■ Data for this task
◆ ◆ ◆

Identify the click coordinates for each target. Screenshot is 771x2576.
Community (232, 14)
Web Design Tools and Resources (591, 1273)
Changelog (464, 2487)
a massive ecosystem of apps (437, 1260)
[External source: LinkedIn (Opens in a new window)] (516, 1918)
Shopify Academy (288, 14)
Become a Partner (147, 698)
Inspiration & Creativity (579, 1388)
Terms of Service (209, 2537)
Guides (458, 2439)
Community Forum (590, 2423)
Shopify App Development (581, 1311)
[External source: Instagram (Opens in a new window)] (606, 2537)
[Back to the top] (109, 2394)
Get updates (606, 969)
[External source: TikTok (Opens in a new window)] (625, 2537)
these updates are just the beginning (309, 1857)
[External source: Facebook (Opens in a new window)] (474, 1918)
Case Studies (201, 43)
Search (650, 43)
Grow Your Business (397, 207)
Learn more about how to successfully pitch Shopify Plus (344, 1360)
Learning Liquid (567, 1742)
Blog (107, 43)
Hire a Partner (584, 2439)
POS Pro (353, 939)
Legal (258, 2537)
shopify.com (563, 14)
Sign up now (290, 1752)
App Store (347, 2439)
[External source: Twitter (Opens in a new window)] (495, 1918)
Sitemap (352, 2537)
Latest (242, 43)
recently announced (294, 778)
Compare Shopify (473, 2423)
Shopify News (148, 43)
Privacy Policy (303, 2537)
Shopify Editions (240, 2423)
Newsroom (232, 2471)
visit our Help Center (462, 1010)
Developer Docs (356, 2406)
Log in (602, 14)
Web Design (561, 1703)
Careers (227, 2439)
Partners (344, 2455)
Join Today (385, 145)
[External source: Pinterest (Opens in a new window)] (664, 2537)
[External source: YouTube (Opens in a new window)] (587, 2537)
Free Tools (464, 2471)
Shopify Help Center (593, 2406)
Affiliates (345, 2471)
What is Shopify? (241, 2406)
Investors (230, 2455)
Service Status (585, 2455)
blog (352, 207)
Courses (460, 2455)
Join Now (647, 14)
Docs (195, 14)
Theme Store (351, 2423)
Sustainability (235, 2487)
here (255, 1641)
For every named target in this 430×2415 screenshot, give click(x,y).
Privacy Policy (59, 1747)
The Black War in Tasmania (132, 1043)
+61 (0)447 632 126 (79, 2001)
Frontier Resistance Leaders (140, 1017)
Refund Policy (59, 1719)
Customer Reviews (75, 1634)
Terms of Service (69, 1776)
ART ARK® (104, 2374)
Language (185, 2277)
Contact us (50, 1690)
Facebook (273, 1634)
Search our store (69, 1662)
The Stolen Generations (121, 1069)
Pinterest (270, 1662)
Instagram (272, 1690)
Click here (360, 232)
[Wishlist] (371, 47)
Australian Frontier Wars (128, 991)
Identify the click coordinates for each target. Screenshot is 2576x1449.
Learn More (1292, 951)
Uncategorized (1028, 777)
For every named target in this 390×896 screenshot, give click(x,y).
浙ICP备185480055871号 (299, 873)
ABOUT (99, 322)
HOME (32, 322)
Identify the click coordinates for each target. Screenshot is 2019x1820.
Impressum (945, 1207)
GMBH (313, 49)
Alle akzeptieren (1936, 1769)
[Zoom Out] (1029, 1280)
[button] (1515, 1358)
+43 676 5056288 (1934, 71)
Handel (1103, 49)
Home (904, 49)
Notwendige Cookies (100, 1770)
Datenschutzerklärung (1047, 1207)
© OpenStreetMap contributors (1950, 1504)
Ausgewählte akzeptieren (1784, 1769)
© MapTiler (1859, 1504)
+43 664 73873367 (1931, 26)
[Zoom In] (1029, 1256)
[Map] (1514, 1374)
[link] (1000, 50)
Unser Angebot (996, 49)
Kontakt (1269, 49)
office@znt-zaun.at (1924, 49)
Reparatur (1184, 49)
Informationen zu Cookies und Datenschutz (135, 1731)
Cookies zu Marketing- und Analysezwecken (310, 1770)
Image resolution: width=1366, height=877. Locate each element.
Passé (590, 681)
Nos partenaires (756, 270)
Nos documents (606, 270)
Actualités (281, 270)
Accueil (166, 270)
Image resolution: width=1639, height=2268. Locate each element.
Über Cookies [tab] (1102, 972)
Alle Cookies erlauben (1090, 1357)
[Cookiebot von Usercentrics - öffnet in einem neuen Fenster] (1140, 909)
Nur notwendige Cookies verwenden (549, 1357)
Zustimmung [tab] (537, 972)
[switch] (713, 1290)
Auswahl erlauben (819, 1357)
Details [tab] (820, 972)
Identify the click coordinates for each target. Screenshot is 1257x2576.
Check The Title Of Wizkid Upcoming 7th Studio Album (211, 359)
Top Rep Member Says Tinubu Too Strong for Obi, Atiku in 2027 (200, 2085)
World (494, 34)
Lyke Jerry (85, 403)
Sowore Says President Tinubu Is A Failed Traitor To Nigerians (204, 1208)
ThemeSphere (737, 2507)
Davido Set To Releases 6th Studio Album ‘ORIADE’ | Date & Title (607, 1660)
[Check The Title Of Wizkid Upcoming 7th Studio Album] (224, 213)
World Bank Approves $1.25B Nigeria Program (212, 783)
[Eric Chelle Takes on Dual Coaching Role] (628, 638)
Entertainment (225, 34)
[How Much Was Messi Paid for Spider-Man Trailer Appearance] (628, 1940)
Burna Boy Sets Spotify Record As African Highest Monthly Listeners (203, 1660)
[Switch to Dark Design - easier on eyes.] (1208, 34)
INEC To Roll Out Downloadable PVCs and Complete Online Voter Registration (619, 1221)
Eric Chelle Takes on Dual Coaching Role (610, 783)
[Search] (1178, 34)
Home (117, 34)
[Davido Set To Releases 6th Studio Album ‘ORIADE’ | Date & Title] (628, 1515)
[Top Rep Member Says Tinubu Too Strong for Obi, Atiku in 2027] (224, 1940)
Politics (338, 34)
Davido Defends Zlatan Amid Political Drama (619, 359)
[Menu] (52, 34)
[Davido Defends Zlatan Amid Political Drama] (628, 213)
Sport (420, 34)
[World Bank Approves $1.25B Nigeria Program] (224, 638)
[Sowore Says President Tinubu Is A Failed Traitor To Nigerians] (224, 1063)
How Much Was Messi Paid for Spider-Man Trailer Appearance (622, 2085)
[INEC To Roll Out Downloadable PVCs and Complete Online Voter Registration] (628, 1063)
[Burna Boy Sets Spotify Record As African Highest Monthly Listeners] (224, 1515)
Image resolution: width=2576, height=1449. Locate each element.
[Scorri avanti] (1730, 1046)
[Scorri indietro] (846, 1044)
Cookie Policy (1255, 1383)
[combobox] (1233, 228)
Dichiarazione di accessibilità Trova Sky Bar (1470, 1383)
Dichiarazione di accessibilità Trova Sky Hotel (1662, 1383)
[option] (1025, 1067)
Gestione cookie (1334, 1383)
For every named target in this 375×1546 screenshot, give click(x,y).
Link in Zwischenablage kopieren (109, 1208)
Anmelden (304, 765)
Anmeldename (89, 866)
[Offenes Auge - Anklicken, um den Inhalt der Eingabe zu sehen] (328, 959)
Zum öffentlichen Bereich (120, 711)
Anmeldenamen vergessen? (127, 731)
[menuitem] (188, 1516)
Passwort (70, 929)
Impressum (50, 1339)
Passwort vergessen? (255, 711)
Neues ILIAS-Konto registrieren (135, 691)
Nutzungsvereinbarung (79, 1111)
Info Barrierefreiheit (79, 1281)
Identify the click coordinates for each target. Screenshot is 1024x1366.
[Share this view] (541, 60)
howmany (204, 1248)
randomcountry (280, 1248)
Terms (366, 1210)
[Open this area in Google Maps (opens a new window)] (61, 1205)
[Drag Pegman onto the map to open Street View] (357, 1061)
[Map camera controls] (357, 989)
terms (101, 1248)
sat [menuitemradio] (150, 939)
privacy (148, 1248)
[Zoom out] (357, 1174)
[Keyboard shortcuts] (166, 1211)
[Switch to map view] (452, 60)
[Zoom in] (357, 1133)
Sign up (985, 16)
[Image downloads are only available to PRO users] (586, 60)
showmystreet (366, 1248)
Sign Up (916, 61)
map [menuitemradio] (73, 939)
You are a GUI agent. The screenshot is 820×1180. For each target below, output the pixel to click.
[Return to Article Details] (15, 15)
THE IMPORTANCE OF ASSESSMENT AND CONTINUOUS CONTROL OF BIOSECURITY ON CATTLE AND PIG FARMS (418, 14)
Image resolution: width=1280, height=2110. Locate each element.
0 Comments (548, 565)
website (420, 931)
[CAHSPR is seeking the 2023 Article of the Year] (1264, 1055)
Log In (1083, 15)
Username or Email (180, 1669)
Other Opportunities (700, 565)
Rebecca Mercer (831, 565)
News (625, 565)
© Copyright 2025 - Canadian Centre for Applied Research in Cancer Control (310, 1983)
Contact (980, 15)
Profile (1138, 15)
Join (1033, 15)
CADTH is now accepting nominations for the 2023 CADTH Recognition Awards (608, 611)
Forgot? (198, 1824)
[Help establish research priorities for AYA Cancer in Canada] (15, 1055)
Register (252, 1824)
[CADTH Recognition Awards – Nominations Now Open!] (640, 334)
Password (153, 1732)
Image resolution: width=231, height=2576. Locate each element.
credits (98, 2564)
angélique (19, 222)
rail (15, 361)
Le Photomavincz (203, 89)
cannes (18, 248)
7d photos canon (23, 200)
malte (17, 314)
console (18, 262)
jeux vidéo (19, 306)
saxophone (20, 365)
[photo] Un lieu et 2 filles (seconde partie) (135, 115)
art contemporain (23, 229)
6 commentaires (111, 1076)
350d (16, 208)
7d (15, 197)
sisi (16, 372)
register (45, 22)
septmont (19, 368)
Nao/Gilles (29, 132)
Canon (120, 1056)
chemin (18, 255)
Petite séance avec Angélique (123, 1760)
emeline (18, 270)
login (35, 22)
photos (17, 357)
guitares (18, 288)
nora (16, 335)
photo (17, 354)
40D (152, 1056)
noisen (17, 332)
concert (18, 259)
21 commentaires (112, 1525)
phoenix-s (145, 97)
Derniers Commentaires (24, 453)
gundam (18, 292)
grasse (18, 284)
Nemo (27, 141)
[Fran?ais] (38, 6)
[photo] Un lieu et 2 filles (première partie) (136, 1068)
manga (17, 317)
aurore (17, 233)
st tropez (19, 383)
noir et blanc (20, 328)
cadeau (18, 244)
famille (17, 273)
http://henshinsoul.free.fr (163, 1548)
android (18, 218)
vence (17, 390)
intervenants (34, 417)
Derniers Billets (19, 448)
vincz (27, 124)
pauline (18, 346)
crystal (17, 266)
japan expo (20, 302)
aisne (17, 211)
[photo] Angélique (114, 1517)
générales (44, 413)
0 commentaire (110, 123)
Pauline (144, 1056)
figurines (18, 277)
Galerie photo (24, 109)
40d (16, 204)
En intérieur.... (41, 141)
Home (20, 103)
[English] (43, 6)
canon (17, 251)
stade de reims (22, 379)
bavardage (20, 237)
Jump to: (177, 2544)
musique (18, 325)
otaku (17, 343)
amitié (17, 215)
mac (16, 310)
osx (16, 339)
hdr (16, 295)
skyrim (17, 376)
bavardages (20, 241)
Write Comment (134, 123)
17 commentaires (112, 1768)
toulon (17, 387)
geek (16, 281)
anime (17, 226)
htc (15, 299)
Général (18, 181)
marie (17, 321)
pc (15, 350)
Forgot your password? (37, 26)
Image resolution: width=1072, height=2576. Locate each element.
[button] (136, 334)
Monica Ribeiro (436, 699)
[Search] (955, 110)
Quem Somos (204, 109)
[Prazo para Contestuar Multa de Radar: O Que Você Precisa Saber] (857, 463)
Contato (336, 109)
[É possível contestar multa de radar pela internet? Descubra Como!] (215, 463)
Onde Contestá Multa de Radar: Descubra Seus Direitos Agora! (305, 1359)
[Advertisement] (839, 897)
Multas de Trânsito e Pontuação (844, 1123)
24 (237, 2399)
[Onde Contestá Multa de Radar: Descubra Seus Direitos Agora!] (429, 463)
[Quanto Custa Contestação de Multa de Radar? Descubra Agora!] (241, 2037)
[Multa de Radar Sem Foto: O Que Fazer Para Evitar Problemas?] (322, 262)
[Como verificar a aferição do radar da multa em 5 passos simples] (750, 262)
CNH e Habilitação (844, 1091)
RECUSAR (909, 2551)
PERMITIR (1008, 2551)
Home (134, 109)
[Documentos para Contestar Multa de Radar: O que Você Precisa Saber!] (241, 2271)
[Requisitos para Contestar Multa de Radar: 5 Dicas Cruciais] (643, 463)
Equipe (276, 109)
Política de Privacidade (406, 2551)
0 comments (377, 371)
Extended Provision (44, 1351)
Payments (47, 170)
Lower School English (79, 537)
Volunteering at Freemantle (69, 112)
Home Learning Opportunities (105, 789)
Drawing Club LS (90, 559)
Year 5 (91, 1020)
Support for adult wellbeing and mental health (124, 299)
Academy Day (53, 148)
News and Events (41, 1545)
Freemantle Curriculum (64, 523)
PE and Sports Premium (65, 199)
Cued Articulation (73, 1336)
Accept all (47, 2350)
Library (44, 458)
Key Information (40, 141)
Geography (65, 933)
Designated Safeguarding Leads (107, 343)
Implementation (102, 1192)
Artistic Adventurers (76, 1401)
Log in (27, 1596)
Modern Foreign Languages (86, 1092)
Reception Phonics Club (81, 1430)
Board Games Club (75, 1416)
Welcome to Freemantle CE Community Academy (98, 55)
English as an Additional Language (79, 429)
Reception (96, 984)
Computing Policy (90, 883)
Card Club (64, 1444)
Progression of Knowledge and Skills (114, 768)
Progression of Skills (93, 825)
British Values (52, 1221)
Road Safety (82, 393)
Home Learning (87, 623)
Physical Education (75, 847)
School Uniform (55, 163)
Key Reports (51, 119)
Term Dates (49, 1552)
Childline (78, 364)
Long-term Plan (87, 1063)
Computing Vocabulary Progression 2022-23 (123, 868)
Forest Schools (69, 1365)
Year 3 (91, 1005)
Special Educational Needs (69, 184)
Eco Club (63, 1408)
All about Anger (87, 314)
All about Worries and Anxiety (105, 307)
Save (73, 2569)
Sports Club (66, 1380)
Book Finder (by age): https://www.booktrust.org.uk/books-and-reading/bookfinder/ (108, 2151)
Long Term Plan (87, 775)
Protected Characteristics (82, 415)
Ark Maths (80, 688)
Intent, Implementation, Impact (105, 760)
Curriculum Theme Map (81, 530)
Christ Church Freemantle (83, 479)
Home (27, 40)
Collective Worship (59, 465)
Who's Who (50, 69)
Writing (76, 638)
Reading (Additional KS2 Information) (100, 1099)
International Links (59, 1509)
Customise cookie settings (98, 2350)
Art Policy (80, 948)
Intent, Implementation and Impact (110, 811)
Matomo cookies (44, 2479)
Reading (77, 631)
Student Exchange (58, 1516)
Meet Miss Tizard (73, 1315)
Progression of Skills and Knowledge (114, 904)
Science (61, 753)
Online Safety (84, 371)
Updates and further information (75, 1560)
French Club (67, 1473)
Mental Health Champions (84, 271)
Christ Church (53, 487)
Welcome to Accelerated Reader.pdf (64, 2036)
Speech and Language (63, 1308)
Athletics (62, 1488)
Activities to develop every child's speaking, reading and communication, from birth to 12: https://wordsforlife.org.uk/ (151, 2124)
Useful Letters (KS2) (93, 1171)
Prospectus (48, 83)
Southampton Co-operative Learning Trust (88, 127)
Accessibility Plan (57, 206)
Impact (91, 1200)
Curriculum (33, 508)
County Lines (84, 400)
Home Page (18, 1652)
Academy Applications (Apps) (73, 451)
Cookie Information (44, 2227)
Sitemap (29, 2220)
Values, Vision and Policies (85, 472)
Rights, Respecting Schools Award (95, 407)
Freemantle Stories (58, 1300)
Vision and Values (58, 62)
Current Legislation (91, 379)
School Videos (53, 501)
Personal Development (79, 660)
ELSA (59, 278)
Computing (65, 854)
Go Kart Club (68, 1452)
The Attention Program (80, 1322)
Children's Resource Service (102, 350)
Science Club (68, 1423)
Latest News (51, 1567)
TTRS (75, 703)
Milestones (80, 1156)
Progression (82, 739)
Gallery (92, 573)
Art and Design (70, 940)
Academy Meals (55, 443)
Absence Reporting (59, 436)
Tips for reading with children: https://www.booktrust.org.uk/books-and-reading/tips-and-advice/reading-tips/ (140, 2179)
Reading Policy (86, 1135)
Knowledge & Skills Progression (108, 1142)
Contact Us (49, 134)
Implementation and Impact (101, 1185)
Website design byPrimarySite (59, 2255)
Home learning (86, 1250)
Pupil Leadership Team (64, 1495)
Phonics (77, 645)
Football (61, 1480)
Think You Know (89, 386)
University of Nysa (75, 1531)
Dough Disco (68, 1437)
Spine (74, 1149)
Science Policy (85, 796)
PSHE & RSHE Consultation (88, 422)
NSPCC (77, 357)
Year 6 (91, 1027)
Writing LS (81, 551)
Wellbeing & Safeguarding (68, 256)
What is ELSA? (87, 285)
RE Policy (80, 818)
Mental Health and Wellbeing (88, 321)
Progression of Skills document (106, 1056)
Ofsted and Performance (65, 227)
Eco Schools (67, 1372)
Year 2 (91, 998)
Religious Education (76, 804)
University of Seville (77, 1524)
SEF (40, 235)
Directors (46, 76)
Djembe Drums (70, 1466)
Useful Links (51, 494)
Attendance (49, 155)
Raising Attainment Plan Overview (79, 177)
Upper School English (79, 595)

◆ ◆ ◆

■ Work instructions
Reproduce the records above line by line, without any change, up to and including the line that holds "Docs (195, 14)".

■ Answer to this exercise
Identify the click coordinates for each target. Screenshot is 771x2576.
Community (232, 14)
Web Design Tools and Resources (591, 1273)
Changelog (464, 2487)
a massive ecosystem of apps (437, 1260)
[External source: LinkedIn (Opens in a new window)] (516, 1918)
Shopify Academy (288, 14)
Become a Partner (147, 698)
Inspiration & Creativity (579, 1388)
Terms of Service (209, 2537)
Guides (458, 2439)
Community Forum (590, 2423)
Shopify App Development (581, 1311)
[External source: Instagram (Opens in a new window)] (606, 2537)
[Back to the top] (109, 2394)
Get updates (606, 969)
[External source: TikTok (Opens in a new window)] (625, 2537)
these updates are just the beginning (309, 1857)
[External source: Facebook (Opens in a new window)] (474, 1918)
Case Studies (201, 43)
Search (650, 43)
Grow Your Business (397, 207)
Learn more about how to successfully pitch Shopify Plus (344, 1360)
Learning Liquid (567, 1742)
Blog (107, 43)
Hire a Partner (584, 2439)
POS Pro (353, 939)
Legal (258, 2537)
shopify.com (563, 14)
Sign up now (290, 1752)
App Store (347, 2439)
[External source: Twitter (Opens in a new window)] (495, 1918)
Sitemap (352, 2537)
Latest (242, 43)
recently announced (294, 778)
Compare Shopify (473, 2423)
Shopify News (148, 43)
Privacy Policy (303, 2537)
Shopify Editions (240, 2423)
Newsroom (232, 2471)
visit our Help Center (462, 1010)
Developer Docs (356, 2406)
Log in (602, 14)
Web Design (561, 1703)
Careers (227, 2439)
Partners (344, 2455)
Join Today (385, 145)
[External source: Pinterest (Opens in a new window)] (664, 2537)
[External source: YouTube (Opens in a new window)] (587, 2537)
Free Tools (464, 2471)
Shopify Help Center (593, 2406)
Affiliates (345, 2471)
What is Shopify? (241, 2406)
Investors (230, 2455)
Service Status (585, 2455)
blog (352, 207)
Courses (460, 2455)
Join Now (647, 14)
Docs (195, 14)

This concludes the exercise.